Two landmark studies confirm that a daily pill containing powerful drugs used to treat HIV infection can also help prevent new infection in healthy HIV-free people.
Both studies — one conducted by the U.S. Centers for Disease Control and Prevention (CDC) together with the Botswana Ministry of Health, and the other by the University of Washington and the Bill and Melinda Gates Foundation — found that healthy people taking daily doses of the anti-HIV drugs known as antiretroviral medications (ARVs) lowered their risk of acquiring HIV.

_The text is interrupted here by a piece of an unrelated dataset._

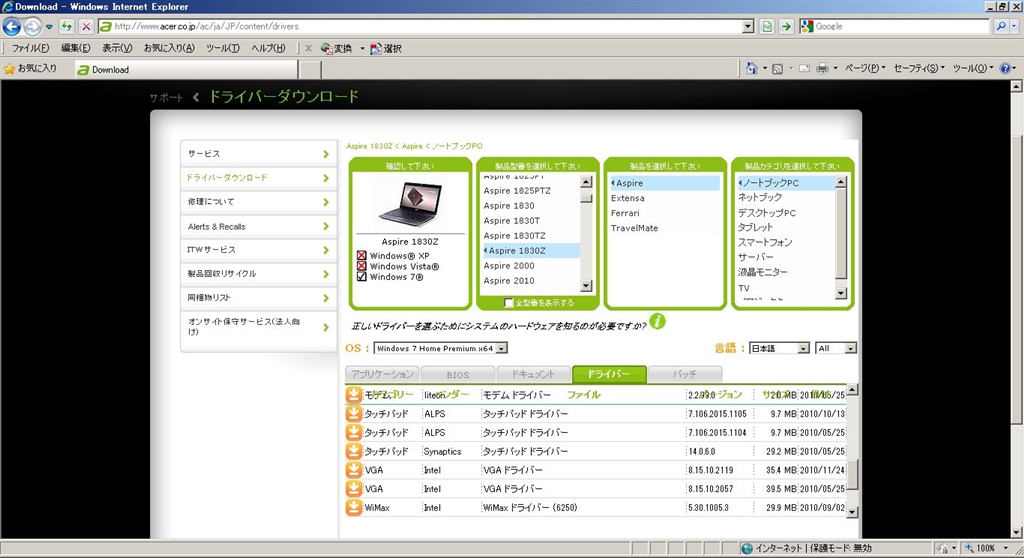The width and height of the screenshot is (1024, 558).
Task: Open the OS selection dropdown
Action: point(440,348)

In the University of Washington study involving heterosexual couples in which one partner had HIV and the other did not, transmission was reduced by 73%, compared with placebo, when the uninfected partner took ARVs. In the CDC study, which involved healthy, sexually active men and women, taking ARVs reduced the risk of HIV infection by 63%.
The results confirm earlier research, released last November, that found that taking anti-HIV drugs preventively, a strategy known as pre-exposure prophylaxis, or PReP, helped prevent new infection among healthy gay men. But this is the first time that scientists have shown that heterosexual men and women, who make up the bulk of the 33 million HIV infections worldwide, can also use the drugs to prevent infection.
“This news is a major milestone,” Kevin Fenton, director of the National Center for HIV/AIDS, Viral Hepatitis, STD and TB Prevention at the CDC, told reporters. “Heterosexual men and women are the hardest hit [by HIV] worldwide, and these studies offer the first compelling evidence that PReP can work to reduce HIV infection among them.”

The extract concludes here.